▶ WORK REQUIRED
Every line below from the one containing "1568x768 pixels." to the final line must be reproduced exactly, and no other line may appear in the answer.

Saved data entries:
►

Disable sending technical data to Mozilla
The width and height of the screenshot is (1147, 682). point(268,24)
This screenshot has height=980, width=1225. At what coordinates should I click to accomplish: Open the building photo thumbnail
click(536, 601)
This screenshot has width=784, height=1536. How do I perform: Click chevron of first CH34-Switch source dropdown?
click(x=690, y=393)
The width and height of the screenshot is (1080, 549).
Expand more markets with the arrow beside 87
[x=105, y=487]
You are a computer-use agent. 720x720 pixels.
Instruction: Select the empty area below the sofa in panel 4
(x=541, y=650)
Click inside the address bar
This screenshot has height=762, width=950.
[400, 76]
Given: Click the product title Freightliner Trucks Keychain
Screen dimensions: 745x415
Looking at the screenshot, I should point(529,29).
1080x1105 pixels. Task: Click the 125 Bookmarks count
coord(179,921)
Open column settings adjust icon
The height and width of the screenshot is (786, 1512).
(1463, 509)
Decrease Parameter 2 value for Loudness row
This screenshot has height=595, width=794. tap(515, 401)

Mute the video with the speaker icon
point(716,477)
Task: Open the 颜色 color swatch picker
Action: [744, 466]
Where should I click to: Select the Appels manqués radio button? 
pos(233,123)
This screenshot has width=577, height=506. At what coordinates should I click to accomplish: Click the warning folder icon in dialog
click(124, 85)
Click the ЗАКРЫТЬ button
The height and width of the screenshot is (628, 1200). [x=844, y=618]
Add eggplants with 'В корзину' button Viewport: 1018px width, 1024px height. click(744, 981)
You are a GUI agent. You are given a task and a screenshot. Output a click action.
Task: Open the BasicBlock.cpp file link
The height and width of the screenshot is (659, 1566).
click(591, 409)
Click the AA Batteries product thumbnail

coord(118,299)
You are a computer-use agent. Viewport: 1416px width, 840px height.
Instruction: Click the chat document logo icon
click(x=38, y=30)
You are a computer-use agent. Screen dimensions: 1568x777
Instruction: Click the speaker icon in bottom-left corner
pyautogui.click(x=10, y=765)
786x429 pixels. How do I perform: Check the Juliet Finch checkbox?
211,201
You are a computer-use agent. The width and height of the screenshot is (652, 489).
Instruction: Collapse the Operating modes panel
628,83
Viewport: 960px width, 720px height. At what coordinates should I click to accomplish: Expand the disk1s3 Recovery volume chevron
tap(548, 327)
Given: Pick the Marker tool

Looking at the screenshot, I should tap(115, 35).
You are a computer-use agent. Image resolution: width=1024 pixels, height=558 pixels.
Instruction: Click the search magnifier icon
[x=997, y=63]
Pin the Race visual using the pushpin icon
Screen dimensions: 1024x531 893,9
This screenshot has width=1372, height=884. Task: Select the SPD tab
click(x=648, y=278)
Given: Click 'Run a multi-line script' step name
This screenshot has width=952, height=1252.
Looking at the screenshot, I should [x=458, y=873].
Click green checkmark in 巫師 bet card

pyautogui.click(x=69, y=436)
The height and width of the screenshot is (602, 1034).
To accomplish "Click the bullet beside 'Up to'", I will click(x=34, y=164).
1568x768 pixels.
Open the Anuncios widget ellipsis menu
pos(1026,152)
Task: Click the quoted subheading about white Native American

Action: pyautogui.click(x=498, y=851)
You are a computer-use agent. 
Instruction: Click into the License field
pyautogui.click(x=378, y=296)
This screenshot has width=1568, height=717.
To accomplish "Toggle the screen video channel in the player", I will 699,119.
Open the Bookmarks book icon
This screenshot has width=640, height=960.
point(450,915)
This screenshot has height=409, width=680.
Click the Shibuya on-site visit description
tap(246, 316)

◄

▶ TASK RESPONSE
1568x768 pixels.
Open the Anuncios widget ellipsis menu
pos(1026,152)
Task: Click the quoted subheading about white Native American

Action: pyautogui.click(x=498, y=851)
You are a computer-use agent. 
Instruction: Click into the License field
pyautogui.click(x=378, y=296)
This screenshot has width=1568, height=717.
To accomplish "Toggle the screen video channel in the player", I will 699,119.
Open the Bookmarks book icon
This screenshot has width=640, height=960.
point(450,915)
This screenshot has height=409, width=680.
Click the Shibuya on-site visit description
tap(246, 316)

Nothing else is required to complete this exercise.